=== Text extract ===
Non-GAAP Financial Measures
We define EBITDA as net income (loss) attributable to NGL Energy Partners LP, plus interest expense, income tax expense (benefit), and depreciation and amortization expense. We define Adjusted EBITDA as EBITDA excluding net unrealized gains and losses on derivatives, lower of cost or net realizable value adjustments, gains and losses on disposal or impairment of assets, gains and losses on early extinguishment of liabilities, equity-based compensation expense, revaluation of liabilities and other. EBITDA and Adjusted EBITDA should not be considered as alternatives to net income, income before income taxes, cash flows from operating activities, or any other measure of financial performance calculated in accordance with GAAP, as those items are used to measure operating performance, liquidity or the ability to service debt obligations. We believe that EBITDA provides additional information to investors for evaluating our ability to make quarterly distributions to our unitholders and is presented solely as a supplemental measure. We believe that Adjusted EBITDA provides additional information to investors for evaluating our financial performance without regard to our financing methods, capital structure and historical cost basis. Further, EBITDA and Adjusted EBITDA, as we define them, may not be comparable to EBITDA, Adjusted EBITDA, or similarly titled measures used by other entities.

=== Task A ===
Turn every line of the records into a Markdown table with the columns "Row" and "Record line", numbering the rows and skipping blank lines. Leave the pictures out.

=== Entries shown ===
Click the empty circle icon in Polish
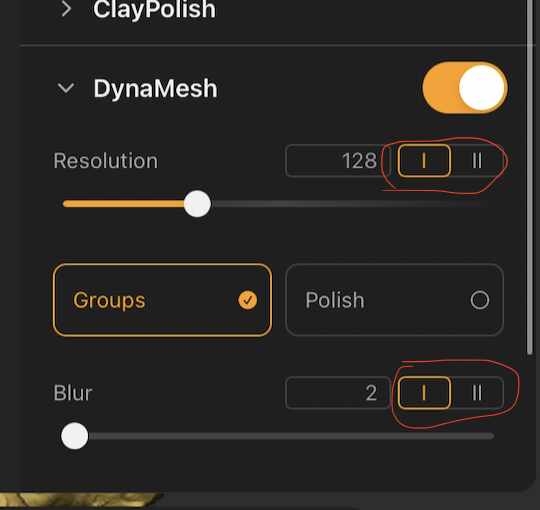 click(480, 300)
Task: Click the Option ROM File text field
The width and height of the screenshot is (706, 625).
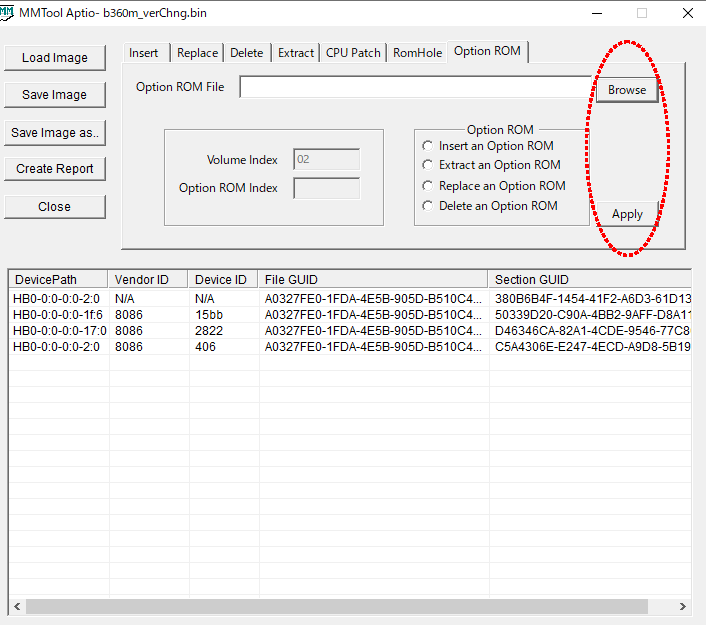Action: (x=415, y=88)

=== Task B ===
Please go on with the passage on non-GAAP financial measures from the point where it stops.

=== Task response A ===
| Row | Record line |
|---|---|
| 1 | Click the empty circle icon in Polish |
| 2 |  click(480, 300) |
| 3 | Task: Click the Option ROM File text field |
| 4 | The width and height of the screenshot is (706, 625). |
| 5 | Action: (x=415, y=88) |

=== Task response B ===
For purposes of our Adjusted EBITDA calculation, we make a distinction between realized and unrealized gains and losses on derivatives. During the period when a derivative contract is open, we record changes in the fair value of the derivative as an unrealized gain or loss. When a derivative contract matures or is settled, we reverse the previously recorded unrealized gain or loss and record a realized gain or loss. In our Crude Oil Logistics segment, we purchase certain crude oil barrels using the West Texas Intermediate (“WTI”) calendar month average (“CMA”) price and sell the crude oil barrels using the WTI CMA price plus the Argus CMA Differential Roll Component (“CMA Differential Roll”) per our contracts. To eliminate the volatility of the CMA Differential Roll, we entered into derivative instrument positions in January 2021 to secure a margin of approximately $0.20 per barrel on 1.5 million barrels per month from May 2021 through December 2023. Due to the nature of these positions, the cash flow and earnings recognized on a GAAP basis differed from period to period depending on the current crude oil price and future estimated crude oil price which were valued utilizing third-party market quoted prices. We recognized in Adjusted EBITDA the gains and losses from the derivative instrument positions entered into in January 2021 to properly align with the physical margin we hedged each month through the term of this transaction. This representation aligns with management’s evaluation of the transaction. The derivative instrument positions we entered into related to the CMA Differential Roll expired as of December 31, 2023, and we have not entered into any new derivative instrument positions related to the CMA Differential Roll.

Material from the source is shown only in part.